Unique_constraint does not work for changeset, although properly setup in data, migrations and controller

Hi OGs,
I got a unique_constraint declared in my changeset as follow

defmodule App.Data.User do
use Ecto.schema
import Ecto.Changeset

schema "users" do
field(:full_name, :string)
field(:email, :string)
field(:username, :string)
field(:password, :string)
end

@required_fields []
@optional_fields[
:fullname,
:email,
:username,
:password]

def changeset(struct, params \\ :empty) do
  struct
  |> cast(params, @required_fields ++ @optional_fields)
  |> StringValidator.validate()
  |>validate_required(@required_fields)
  |> unique_constraint(:email)
end

My migration:

defmodule App.Data.Repo.Migrations.CreateUsers do
 use Ecto.Migration
 
 def change do 
 create table(:users) do
      add(:full_name, :string)
      add(:email, :string)
    end

    create(unique_index(:users, :email))

    create(index(:users, :full_name))
  end
end

My controller :

def create(attrs \\ %{}, status_code \\ "approached", opts \\ [sync: true]) do
    with {:ok, user} <-
           status_code
           |> user_with_status()
           |> User.changeset(attrs)
           |> Repo.insert(),

      insert_or_update_subscriber(user, opts)
      {:ok, user}
    end
  end

But I still can create a new user with the same email, that would make a duplicate entry
Any thoughts ?
Thanks

@required_fields []

You aren’t passing :email into cast, so you are creating entries in your database that don’t have an email at all, which is why the unique_constraint is not triggering.

1 Like

I’ve also forgotten to simply pass fields into cast so many times… :exploding_head:

Hi @joseph-lozano
Thanks for the reply, I tried and it still doesn’t work,
I passed it into cast and re-ran ecto.migrations as well.

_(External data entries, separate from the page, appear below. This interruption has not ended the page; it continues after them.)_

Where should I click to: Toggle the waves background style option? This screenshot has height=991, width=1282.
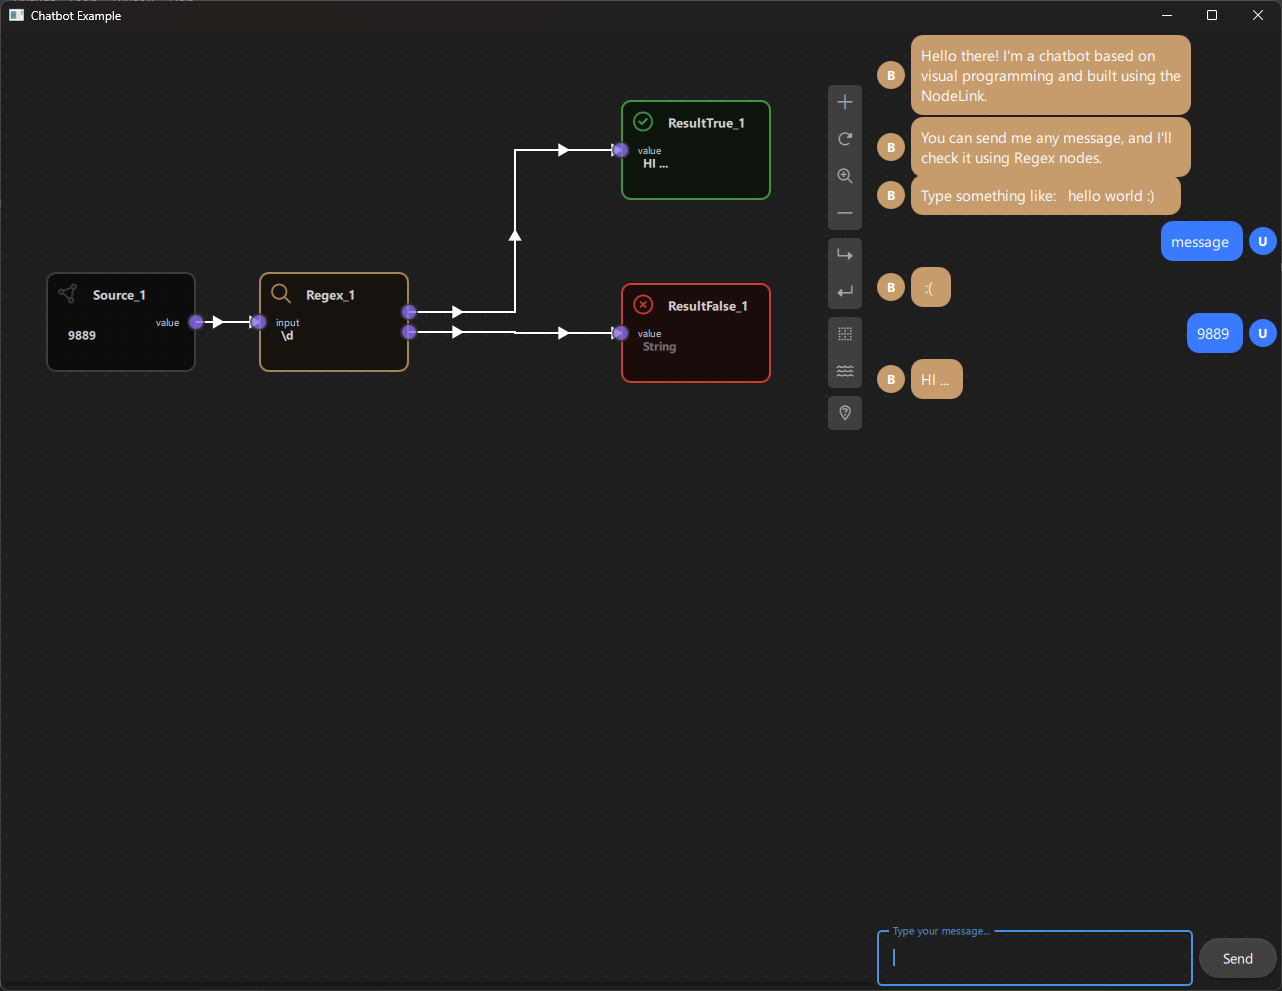[845, 370]
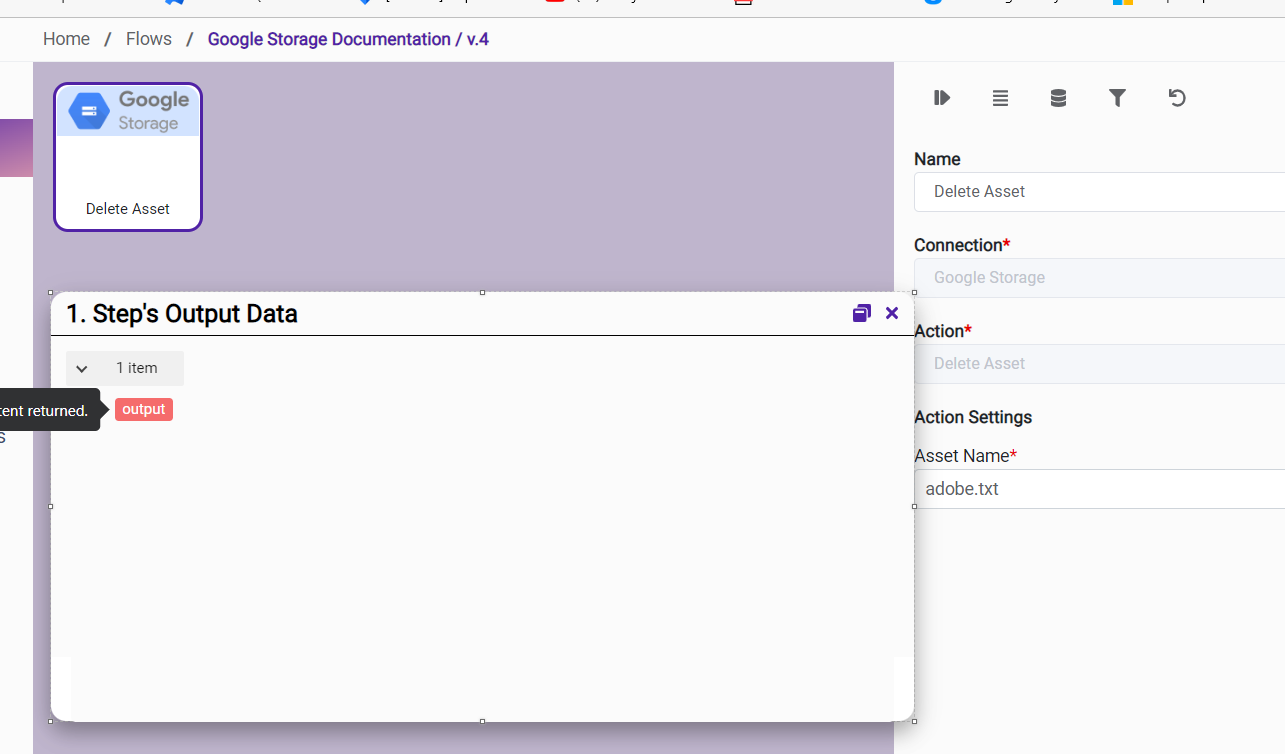This screenshot has width=1285, height=754.
Task: Navigate to Flows in the breadcrumb
Action: click(x=148, y=39)
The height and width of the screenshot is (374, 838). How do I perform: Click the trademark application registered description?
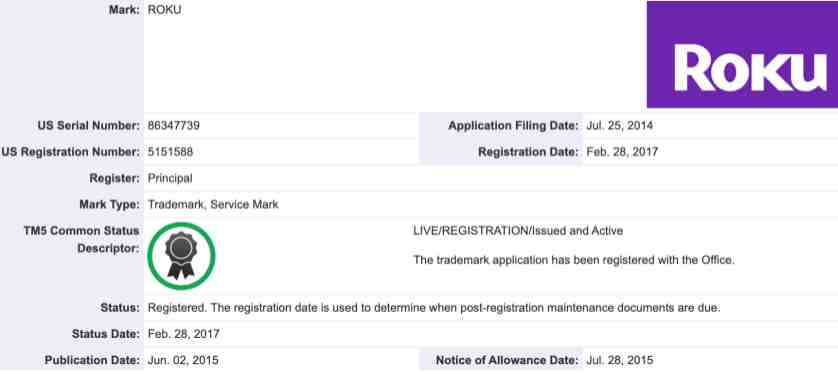[x=574, y=260]
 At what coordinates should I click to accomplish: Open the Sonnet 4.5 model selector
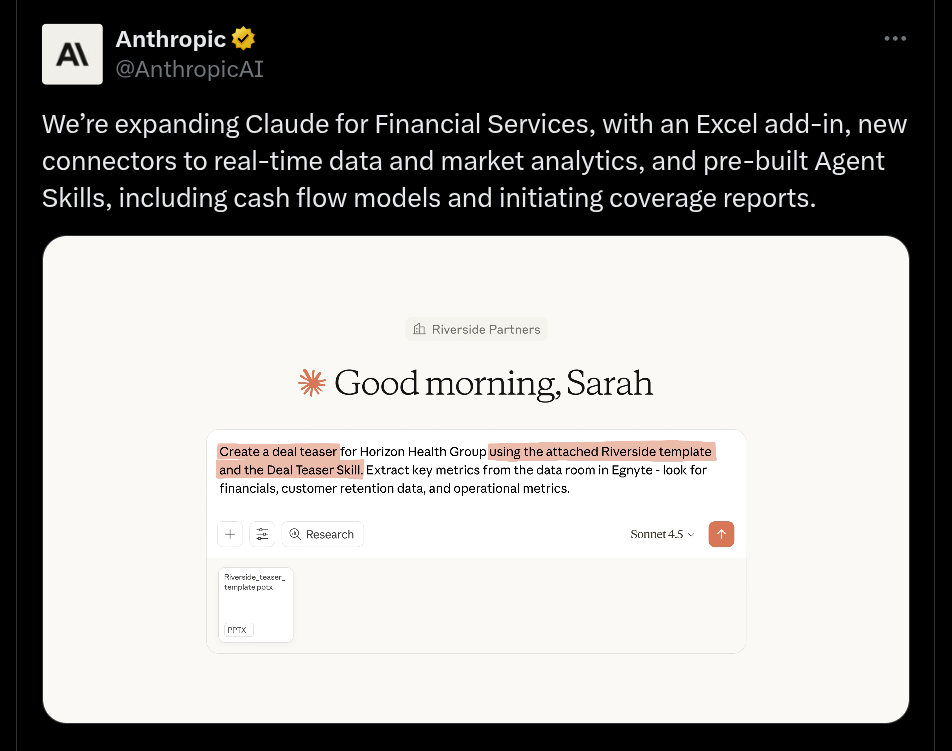tap(657, 534)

Just for clarity, is it not working in that you’re expecting to see an error returned in the changeset and not be able to submit the form? Or you’ve checked the actual database and seen that duplicate emails are being saved?

I’m not sure if I’m asking clearly, but I ask because unsafe_validate_unique/4 can be used to quickly return an invalid changeset error for UI purposes, and then you follow it up with a call to unique_constraint/3 to ensure the constraint at the database level.

Another thing to check, is that you are calling Ecto.Repo.insert/2 or Ecto.Repo.update/2 in your Users.create function from your Users.create(user_params) call.

Hi @f0rest8 ,
Yes, I checked the postgres database and I’ve seen that duplicate emails are saved there.
I also tried your suggestion that to call Ecto.Repo.Insert/2, and it did insert it with the same email.

It might be that you added the unique_index to the migration after they had already run. Have you ensured that you have rolled-back and then re-run the migrations?

3 Likes

Second this, it seems the problem is actually unique index is not created on DB when it should be created. That’s why DB allow duplicate email. For me, this occasionally happen when i was accidentally run ecto migration even when i haven’t finish written migration file (solution: rollback and migrate, though sometime you need to adjust the migration file to previous version first before rollback), or i just forgot to run the migration

1 Like

You’ll get a postgres unique_violation error when trying to add a unique index on a column that already contains duplicated values, and will even tell you which value it failed on:

08:42:10.891 [info] == Running 20220321064118 GenericNew.Repo.Migrations.MakeUserNameUniqueIndex.change/0 forward

08:42:10.893 [info] create index users_name_index
** (Postgrex.Error) ERROR 23505 (unique_violation) could not create unique index “users_name_index”

table: users
constraint: users_name_index

Key (name)=(test) is duplicated.

Are you sure it’s allowing duplicates when testing with non-NULL emails? Because according to psql docs PostgreSQL: Documentation: 16: 5.4. Constraints

In general, a unique constraint is violated if there is more than one row in the table where the values of all of the columns included in the constraint are equal. However, two null values are never considered equal in this comparison. That means even in the presence of a unique constraint it is possible to store duplicate rows that contain a null value in at least one of the constrained columns.

1 Like

As a starting point, do try to insert two records with identical emails from inside psql and see where that gets you.

If you can’t, make sure you have undone the migration that adds the index and then re-run it.

Sorry guys
Turn out that there was a migration file that does

def change do
   drop(unique_index(:user, :email))
   create(index(:user, :email))
end

Just a misunderstanding with my teammate.
Thanks guys

2 Likes

Never hurts to pg_dump your database structure and analyse what’s actually going on in there.